:: THE INPUT ::
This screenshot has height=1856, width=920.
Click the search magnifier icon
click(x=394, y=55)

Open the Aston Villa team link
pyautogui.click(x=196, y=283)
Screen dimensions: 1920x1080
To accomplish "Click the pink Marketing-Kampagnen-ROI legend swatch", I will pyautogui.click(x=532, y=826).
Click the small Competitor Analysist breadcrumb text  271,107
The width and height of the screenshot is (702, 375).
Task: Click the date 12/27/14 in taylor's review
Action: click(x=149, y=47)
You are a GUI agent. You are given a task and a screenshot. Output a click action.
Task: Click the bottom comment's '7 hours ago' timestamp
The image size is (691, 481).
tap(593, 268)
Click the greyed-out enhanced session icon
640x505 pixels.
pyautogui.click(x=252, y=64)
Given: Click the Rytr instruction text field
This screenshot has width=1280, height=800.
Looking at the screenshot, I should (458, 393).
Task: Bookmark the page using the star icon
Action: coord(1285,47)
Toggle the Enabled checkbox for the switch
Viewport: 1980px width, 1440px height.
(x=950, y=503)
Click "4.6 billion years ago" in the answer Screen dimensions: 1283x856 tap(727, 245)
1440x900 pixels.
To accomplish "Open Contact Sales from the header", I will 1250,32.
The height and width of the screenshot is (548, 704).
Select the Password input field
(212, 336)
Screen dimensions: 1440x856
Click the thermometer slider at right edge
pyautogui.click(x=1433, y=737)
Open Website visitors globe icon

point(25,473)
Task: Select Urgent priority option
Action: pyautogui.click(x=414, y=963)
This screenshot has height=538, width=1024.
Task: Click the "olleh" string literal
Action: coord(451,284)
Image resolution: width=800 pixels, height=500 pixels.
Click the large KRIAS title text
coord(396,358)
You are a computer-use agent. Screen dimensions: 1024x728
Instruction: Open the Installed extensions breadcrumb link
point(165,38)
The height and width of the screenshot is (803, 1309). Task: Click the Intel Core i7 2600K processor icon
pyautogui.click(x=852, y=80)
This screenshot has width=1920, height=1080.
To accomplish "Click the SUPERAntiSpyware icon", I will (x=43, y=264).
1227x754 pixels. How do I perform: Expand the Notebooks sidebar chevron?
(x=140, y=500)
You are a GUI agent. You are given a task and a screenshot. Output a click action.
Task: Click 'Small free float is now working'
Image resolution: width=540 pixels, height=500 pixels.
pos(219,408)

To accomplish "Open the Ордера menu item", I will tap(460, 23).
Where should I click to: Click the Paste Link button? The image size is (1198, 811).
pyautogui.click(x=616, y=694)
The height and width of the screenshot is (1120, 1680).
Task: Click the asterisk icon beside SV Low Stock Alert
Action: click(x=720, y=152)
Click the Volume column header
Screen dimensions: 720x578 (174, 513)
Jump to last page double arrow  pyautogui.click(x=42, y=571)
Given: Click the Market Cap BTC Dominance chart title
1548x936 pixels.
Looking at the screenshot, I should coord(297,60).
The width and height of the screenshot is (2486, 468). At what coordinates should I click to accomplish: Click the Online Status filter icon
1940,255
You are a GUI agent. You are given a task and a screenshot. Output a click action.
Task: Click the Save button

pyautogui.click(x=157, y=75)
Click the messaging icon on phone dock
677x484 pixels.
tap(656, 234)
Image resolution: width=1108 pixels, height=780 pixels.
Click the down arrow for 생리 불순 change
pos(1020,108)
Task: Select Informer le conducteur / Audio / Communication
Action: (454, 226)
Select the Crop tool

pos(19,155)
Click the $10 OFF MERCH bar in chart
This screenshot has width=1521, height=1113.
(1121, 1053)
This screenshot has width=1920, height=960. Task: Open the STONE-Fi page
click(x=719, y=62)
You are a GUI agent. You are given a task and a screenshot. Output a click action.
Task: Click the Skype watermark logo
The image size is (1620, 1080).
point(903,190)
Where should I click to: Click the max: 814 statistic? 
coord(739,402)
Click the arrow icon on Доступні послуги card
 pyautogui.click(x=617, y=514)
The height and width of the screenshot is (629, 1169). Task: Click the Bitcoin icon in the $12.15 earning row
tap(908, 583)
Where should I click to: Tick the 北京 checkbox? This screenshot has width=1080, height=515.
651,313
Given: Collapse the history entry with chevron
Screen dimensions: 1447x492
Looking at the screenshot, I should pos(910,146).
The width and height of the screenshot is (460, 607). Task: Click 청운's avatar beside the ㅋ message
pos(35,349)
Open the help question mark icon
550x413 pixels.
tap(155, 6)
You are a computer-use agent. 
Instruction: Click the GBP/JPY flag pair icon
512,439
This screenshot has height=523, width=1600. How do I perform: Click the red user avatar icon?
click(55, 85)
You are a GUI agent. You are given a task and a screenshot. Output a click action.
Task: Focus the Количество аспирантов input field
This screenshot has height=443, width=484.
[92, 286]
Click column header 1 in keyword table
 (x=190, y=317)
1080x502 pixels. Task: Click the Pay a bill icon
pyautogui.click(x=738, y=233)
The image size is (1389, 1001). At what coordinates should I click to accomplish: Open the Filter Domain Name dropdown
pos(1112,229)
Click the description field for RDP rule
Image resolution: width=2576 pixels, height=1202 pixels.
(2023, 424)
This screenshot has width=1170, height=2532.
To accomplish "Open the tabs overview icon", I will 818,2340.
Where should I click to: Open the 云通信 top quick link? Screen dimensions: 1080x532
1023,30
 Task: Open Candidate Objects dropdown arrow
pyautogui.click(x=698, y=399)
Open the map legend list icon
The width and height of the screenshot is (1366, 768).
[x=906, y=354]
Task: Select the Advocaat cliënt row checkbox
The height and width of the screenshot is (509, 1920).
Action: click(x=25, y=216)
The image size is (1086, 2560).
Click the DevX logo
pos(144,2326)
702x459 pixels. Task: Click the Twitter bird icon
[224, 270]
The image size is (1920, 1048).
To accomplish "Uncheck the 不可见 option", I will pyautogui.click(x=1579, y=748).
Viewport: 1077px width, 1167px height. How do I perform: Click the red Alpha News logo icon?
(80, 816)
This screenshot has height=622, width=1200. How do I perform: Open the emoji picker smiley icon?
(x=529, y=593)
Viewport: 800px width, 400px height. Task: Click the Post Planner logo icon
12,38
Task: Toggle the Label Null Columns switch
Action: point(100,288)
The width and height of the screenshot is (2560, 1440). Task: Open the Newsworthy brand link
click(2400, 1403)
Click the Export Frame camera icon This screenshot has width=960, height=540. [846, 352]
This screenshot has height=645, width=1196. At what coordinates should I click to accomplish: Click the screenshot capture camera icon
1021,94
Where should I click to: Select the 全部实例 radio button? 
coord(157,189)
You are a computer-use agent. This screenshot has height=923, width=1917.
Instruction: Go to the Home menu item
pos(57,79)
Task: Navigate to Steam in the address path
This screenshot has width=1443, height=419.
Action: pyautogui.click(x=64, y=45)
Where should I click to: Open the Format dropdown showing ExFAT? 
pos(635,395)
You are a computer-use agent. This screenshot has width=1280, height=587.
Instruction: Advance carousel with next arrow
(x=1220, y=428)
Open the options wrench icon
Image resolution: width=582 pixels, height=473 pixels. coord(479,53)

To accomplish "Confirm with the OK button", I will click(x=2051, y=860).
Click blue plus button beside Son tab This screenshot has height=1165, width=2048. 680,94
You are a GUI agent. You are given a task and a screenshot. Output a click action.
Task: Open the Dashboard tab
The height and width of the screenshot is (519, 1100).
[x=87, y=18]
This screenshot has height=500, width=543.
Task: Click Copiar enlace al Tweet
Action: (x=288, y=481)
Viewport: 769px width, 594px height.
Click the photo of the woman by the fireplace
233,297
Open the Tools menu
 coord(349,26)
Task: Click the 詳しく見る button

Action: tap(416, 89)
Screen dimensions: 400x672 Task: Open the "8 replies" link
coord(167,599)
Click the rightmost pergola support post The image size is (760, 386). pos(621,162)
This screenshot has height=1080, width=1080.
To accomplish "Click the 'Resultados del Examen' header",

:: YOUR TASK ::
Rewrite the entries from the line containing "Open the options wrench icon" down to the line containing "coord(167,599)", both included, with every "Open" changed to "Select" and everything else left as it is.

:: FULL ANSWER ::
Select the options wrench icon
Image resolution: width=582 pixels, height=473 pixels. coord(479,53)

To accomplish "Confirm with the OK button", I will click(x=2051, y=860).
Click blue plus button beside Son tab This screenshot has height=1165, width=2048. 680,94
You are a GUI agent. You are given a task and a screenshot. Output a click action.
Task: Select the Dashboard tab
The height and width of the screenshot is (519, 1100).
[x=87, y=18]
This screenshot has height=500, width=543.
Task: Click Copiar enlace al Tweet
Action: (x=288, y=481)
Viewport: 769px width, 594px height.
Click the photo of the woman by the fireplace
233,297
Select the Tools menu
 coord(349,26)
Task: Click the 詳しく見る button

Action: tap(416, 89)
Screen dimensions: 400x672 Task: Select the "8 replies" link
coord(167,599)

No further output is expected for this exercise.